(TASK MATERIAL)

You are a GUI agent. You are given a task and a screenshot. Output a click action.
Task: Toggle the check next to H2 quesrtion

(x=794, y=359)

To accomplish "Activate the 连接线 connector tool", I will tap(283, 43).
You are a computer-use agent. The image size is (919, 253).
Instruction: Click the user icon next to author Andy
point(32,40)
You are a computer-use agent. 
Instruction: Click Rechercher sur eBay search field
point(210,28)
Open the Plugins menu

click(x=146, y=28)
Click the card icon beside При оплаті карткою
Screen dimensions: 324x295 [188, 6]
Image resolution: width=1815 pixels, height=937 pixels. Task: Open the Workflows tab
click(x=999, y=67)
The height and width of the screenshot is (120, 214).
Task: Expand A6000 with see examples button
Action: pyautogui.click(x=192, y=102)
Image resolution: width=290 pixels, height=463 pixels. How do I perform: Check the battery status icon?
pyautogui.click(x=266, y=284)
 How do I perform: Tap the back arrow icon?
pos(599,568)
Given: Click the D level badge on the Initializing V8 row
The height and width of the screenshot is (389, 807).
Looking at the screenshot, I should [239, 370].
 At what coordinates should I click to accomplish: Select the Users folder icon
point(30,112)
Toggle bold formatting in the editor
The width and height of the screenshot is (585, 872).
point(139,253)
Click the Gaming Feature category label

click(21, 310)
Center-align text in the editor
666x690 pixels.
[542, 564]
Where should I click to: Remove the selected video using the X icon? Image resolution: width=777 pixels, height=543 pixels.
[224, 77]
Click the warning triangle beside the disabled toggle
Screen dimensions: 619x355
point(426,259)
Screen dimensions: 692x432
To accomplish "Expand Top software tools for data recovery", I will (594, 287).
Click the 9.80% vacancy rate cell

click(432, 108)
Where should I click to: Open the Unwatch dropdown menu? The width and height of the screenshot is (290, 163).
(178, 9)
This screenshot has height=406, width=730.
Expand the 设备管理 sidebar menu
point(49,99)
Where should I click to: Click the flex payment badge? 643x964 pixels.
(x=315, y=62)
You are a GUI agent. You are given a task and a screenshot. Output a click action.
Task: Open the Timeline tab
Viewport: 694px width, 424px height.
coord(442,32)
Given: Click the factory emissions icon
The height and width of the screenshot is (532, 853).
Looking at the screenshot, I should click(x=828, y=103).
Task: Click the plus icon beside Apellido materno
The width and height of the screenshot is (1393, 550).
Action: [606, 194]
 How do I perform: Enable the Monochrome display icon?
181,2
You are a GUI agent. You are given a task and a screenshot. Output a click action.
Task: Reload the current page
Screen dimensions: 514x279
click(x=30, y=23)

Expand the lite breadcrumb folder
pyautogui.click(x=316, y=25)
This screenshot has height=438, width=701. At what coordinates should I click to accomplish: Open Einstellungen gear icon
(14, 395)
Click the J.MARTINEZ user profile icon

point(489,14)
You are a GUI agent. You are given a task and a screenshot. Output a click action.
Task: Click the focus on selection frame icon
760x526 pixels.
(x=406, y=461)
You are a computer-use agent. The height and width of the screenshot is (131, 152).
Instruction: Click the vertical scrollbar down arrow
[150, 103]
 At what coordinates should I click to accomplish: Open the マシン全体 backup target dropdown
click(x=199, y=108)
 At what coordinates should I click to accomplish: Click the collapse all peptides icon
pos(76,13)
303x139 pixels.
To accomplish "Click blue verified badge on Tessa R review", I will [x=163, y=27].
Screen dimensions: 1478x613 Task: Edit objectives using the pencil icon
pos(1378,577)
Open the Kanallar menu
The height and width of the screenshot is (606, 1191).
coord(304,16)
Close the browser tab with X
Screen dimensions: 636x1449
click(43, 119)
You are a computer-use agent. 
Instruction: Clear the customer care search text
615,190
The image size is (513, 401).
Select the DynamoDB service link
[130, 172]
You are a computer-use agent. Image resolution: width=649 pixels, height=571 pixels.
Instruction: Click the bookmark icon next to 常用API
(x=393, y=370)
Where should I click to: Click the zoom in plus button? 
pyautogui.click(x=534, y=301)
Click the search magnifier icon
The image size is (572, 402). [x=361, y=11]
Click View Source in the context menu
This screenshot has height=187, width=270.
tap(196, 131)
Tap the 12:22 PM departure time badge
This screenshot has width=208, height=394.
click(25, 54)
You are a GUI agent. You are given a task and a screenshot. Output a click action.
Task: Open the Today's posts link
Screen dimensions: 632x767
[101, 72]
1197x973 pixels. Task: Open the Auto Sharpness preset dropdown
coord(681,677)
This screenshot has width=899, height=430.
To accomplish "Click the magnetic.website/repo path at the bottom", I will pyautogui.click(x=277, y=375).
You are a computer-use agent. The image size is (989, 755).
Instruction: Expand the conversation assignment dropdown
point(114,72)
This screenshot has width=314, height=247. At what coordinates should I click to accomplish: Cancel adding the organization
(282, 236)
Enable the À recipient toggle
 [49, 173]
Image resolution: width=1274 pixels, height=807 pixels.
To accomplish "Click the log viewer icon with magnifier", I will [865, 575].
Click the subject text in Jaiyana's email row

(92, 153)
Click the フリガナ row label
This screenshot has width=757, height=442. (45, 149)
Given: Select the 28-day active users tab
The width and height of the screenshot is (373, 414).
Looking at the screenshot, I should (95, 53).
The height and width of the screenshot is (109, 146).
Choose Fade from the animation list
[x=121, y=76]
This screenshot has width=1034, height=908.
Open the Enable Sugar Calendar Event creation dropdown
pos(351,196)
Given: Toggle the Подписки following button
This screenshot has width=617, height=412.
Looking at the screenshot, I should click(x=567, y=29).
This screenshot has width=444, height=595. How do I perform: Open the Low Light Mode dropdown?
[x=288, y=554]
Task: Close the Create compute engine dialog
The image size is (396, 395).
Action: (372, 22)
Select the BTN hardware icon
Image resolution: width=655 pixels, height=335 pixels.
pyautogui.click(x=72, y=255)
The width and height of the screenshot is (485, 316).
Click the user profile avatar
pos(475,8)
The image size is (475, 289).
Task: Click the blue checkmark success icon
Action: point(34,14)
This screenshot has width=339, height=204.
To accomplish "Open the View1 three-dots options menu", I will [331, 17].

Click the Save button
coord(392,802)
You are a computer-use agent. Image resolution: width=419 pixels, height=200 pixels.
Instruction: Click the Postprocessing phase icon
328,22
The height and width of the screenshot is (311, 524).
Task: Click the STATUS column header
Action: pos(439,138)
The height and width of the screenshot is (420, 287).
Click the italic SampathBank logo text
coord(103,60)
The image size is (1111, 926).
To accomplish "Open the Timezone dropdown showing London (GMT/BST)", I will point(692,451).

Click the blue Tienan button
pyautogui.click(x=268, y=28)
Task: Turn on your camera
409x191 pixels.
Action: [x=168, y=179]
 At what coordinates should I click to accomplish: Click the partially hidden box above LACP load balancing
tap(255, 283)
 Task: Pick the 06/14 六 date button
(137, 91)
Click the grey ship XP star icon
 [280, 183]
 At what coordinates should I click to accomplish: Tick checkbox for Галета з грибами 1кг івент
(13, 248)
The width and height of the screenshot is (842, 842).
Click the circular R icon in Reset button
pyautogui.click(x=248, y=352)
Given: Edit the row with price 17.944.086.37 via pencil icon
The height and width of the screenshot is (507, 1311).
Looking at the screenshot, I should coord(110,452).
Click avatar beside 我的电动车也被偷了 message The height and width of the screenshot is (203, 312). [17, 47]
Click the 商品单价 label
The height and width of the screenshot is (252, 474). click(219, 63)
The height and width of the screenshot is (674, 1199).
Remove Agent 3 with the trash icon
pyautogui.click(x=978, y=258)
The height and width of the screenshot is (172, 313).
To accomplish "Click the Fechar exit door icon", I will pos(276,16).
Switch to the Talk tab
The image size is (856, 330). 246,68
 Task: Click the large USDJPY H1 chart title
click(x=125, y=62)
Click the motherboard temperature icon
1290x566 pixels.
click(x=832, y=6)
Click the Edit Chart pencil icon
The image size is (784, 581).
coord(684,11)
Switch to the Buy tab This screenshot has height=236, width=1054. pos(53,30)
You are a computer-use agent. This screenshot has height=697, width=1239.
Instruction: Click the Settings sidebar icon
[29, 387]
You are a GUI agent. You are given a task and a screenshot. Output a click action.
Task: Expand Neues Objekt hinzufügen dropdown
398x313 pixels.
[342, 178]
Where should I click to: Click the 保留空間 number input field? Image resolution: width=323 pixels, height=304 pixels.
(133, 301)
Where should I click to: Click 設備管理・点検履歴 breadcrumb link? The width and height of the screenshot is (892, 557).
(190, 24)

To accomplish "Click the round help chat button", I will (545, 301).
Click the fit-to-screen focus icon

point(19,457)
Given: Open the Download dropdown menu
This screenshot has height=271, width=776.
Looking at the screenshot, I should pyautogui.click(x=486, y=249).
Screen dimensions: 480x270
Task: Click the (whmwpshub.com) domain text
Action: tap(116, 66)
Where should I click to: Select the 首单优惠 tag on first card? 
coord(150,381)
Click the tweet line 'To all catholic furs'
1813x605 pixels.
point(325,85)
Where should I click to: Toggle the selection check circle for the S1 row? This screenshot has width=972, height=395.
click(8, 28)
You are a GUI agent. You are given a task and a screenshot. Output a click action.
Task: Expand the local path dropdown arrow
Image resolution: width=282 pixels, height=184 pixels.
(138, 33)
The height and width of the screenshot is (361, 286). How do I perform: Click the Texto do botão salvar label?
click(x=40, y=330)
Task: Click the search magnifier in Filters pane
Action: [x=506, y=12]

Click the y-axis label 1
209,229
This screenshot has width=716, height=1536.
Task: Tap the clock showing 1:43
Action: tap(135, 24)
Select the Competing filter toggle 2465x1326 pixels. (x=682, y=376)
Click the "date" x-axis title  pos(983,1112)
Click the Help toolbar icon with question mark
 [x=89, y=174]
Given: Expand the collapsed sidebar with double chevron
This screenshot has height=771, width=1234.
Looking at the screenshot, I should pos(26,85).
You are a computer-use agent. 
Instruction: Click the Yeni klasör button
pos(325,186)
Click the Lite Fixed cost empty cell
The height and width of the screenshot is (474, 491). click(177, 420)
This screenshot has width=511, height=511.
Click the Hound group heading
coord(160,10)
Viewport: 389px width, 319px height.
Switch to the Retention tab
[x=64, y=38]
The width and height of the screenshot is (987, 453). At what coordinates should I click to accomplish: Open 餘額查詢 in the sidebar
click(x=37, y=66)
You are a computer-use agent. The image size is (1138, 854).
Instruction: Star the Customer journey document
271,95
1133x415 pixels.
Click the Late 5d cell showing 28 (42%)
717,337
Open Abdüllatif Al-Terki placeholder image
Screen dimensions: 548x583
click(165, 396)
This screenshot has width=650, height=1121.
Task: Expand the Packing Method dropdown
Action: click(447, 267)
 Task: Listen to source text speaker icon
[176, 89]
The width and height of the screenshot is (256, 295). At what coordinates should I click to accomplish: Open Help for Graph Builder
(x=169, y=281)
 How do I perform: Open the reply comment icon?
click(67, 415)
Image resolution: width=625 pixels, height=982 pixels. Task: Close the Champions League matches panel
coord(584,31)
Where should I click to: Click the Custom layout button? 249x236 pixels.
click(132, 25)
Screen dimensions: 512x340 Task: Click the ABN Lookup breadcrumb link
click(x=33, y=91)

(End TASK MATERIAL)

§ **TASK PROMPT**
Bring together every line in the entries that holds the string "computer".

§ **ANSWER TO THE EXERCISE**
You are a computer-use agent. The image size is (919, 253).
You are a computer-use agent. 
You are a computer-use agent. The height and width of the screenshot is (131, 152).
You are a computer-use agent. 
You are a computer-use agent. Image resolution: width=649 pixels, height=571 pixels.
You are a computer-use agent. The image size is (989, 755).
You are a computer-use agent. Image resolution: width=419 pixels, height=200 pixels.
You are a computer-use agent. This screenshot has height=697, width=1239.
You are a computer-use agent. 
You are a computer-use agent. The image size is (1138, 854).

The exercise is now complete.